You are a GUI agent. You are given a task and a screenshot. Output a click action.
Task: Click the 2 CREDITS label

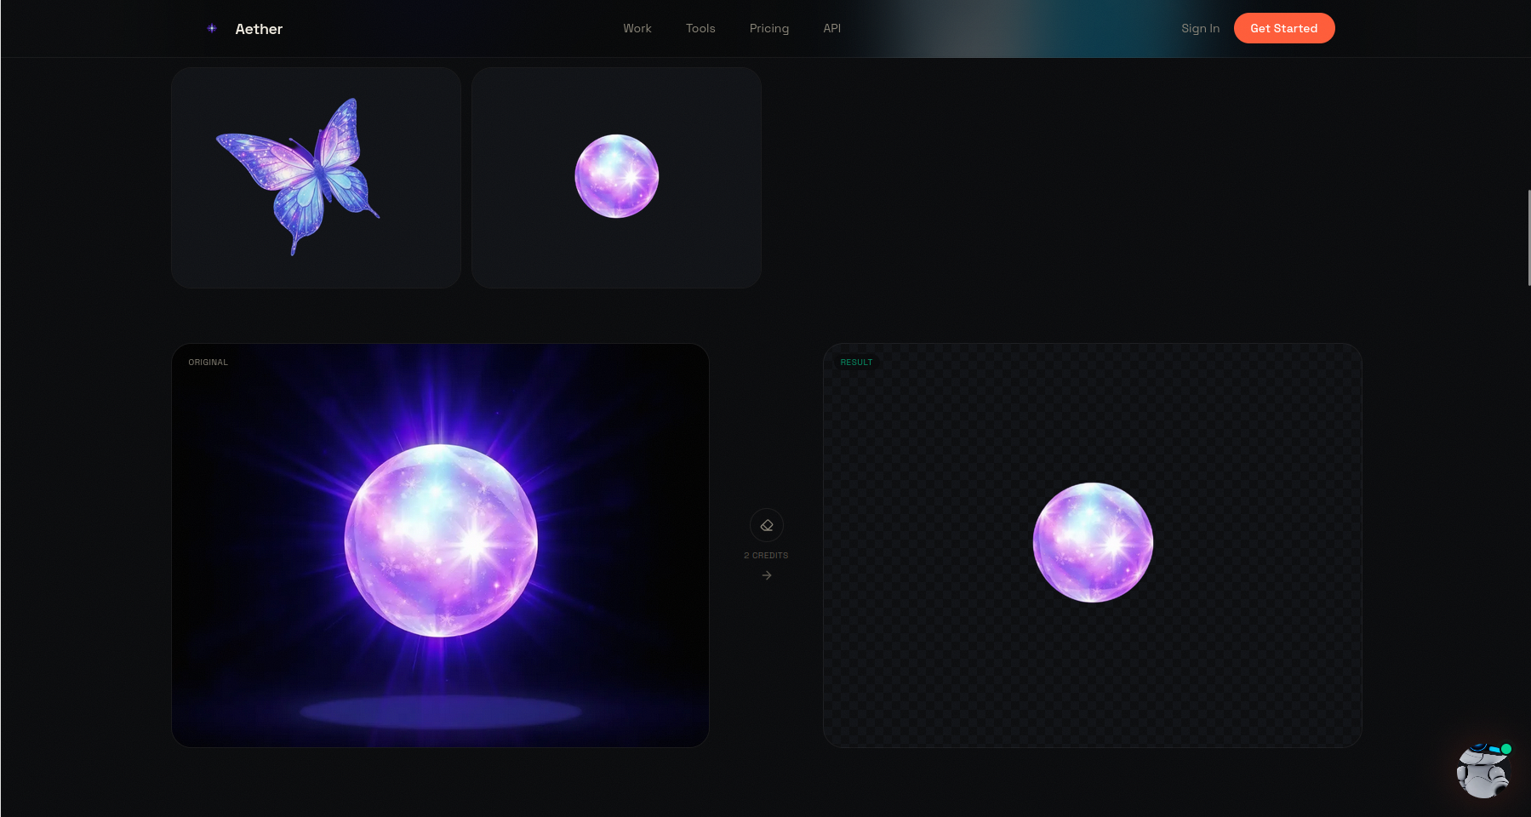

####################

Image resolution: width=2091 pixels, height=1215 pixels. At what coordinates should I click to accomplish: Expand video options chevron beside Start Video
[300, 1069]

####################

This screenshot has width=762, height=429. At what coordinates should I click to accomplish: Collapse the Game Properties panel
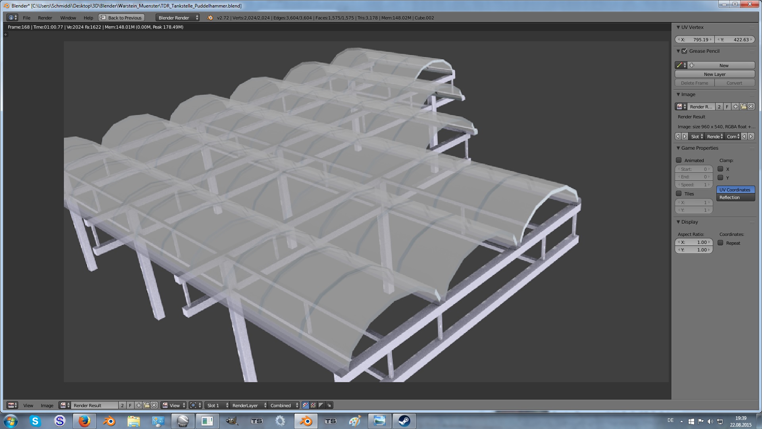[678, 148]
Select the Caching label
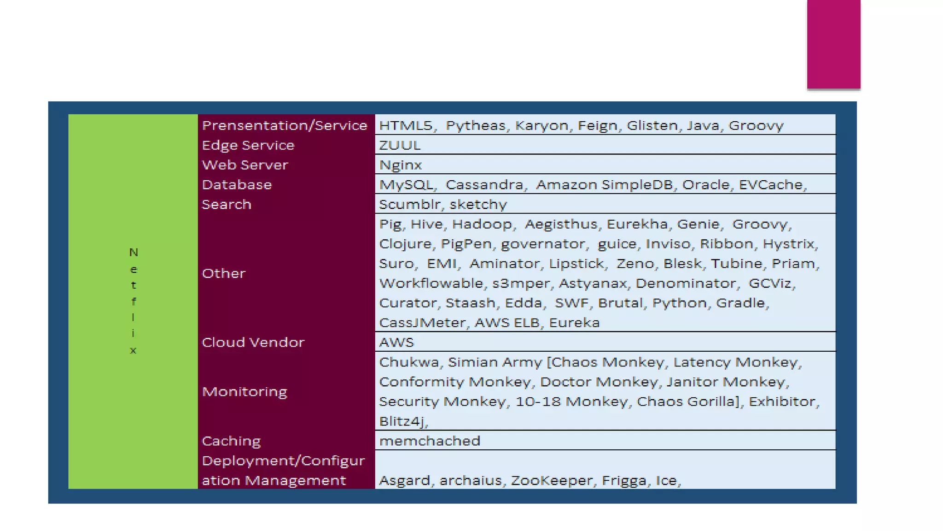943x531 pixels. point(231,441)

####################

- Task directions:
In the listing above, find the line with "You are a GUI" and the line with "Task: Click the 2 CREDITS label", then print exactly those lines and every line between them.

- Completed task:
You are a GUI agent. You are given a task and a screenshot. Output a click action.
Task: Click the 2 CREDITS label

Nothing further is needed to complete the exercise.